▸ **Exercise requirements**: Each record below should be written out again exactly.

▸ **Recorded data**:
---

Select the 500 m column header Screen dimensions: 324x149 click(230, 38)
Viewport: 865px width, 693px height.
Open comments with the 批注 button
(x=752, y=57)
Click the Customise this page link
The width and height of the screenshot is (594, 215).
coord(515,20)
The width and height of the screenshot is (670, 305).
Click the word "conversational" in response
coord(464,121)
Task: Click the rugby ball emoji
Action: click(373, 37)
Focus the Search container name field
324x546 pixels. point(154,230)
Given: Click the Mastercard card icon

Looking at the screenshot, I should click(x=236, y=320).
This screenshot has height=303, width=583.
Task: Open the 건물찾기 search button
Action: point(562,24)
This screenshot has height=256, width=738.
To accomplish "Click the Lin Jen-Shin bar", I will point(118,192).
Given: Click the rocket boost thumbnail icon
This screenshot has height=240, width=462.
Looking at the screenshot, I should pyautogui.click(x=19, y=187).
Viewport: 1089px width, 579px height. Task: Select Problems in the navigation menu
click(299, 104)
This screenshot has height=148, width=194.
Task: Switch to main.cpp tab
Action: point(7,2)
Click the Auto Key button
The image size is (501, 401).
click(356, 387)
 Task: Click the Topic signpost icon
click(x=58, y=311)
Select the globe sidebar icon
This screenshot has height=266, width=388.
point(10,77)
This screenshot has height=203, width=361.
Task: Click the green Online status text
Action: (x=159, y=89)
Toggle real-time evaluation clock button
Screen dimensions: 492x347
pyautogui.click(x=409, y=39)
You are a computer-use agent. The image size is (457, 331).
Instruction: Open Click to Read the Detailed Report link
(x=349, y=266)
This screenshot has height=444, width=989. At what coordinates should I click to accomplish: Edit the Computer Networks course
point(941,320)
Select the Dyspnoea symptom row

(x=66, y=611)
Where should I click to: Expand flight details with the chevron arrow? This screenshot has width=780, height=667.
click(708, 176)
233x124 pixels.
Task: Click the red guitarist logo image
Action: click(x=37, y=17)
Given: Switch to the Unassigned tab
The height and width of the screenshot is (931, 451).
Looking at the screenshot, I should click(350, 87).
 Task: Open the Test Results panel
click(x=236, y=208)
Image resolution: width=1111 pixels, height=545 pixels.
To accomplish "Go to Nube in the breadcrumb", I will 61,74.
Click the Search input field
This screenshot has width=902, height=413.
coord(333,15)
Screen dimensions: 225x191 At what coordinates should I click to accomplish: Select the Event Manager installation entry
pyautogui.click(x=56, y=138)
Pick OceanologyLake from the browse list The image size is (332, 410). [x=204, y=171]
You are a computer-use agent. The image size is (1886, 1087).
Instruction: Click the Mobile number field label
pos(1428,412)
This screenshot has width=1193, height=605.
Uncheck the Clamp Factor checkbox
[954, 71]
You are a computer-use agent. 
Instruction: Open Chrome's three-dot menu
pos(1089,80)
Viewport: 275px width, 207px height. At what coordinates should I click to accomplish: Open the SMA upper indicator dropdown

---

▸ **Answer space**:
Select the 500 m column header Screen dimensions: 324x149 click(230, 38)
Viewport: 865px width, 693px height.
Open comments with the 批注 button
(x=752, y=57)
Click the Customise this page link
The width and height of the screenshot is (594, 215).
coord(515,20)
The width and height of the screenshot is (670, 305).
Click the word "conversational" in response
coord(464,121)
Task: Click the rugby ball emoji
Action: click(373, 37)
Focus the Search container name field
324x546 pixels. point(154,230)
Given: Click the Mastercard card icon

Looking at the screenshot, I should click(x=236, y=320).
This screenshot has height=303, width=583.
Task: Open the 건물찾기 search button
Action: point(562,24)
This screenshot has height=256, width=738.
To accomplish "Click the Lin Jen-Shin bar", I will point(118,192).
Given: Click the rocket boost thumbnail icon
This screenshot has height=240, width=462.
Looking at the screenshot, I should pyautogui.click(x=19, y=187).
Viewport: 1089px width, 579px height. Task: Select Problems in the navigation menu
click(299, 104)
This screenshot has height=148, width=194.
Task: Switch to main.cpp tab
Action: point(7,2)
Click the Auto Key button
The image size is (501, 401).
click(356, 387)
 Task: Click the Topic signpost icon
click(x=58, y=311)
Select the globe sidebar icon
This screenshot has height=266, width=388.
point(10,77)
This screenshot has height=203, width=361.
Task: Click the green Online status text
Action: (x=159, y=89)
Toggle real-time evaluation clock button
Screen dimensions: 492x347
pyautogui.click(x=409, y=39)
You are a computer-use agent. The image size is (457, 331).
Instruction: Open Click to Read the Detailed Report link
(x=349, y=266)
This screenshot has height=444, width=989. At what coordinates should I click to accomplish: Edit the Computer Networks course
point(941,320)
Select the Dyspnoea symptom row

(x=66, y=611)
Where should I click to: Expand flight details with the chevron arrow? This screenshot has width=780, height=667.
click(708, 176)
233x124 pixels.
Task: Click the red guitarist logo image
Action: click(x=37, y=17)
Given: Switch to the Unassigned tab
The height and width of the screenshot is (931, 451).
Looking at the screenshot, I should click(350, 87).
 Task: Open the Test Results panel
click(x=236, y=208)
Image resolution: width=1111 pixels, height=545 pixels.
To accomplish "Go to Nube in the breadcrumb", I will 61,74.
Click the Search input field
This screenshot has width=902, height=413.
coord(333,15)
Screen dimensions: 225x191 At what coordinates should I click to accomplish: Select the Event Manager installation entry
pyautogui.click(x=56, y=138)
Pick OceanologyLake from the browse list The image size is (332, 410). [x=204, y=171]
You are a computer-use agent. The image size is (1886, 1087).
Instruction: Click the Mobile number field label
pos(1428,412)
This screenshot has width=1193, height=605.
Uncheck the Clamp Factor checkbox
[954, 71]
You are a computer-use agent. 
Instruction: Open Chrome's three-dot menu
pos(1089,80)
Viewport: 275px width, 207px height. At what coordinates should I click to accomplish: Open the SMA upper indicator dropdown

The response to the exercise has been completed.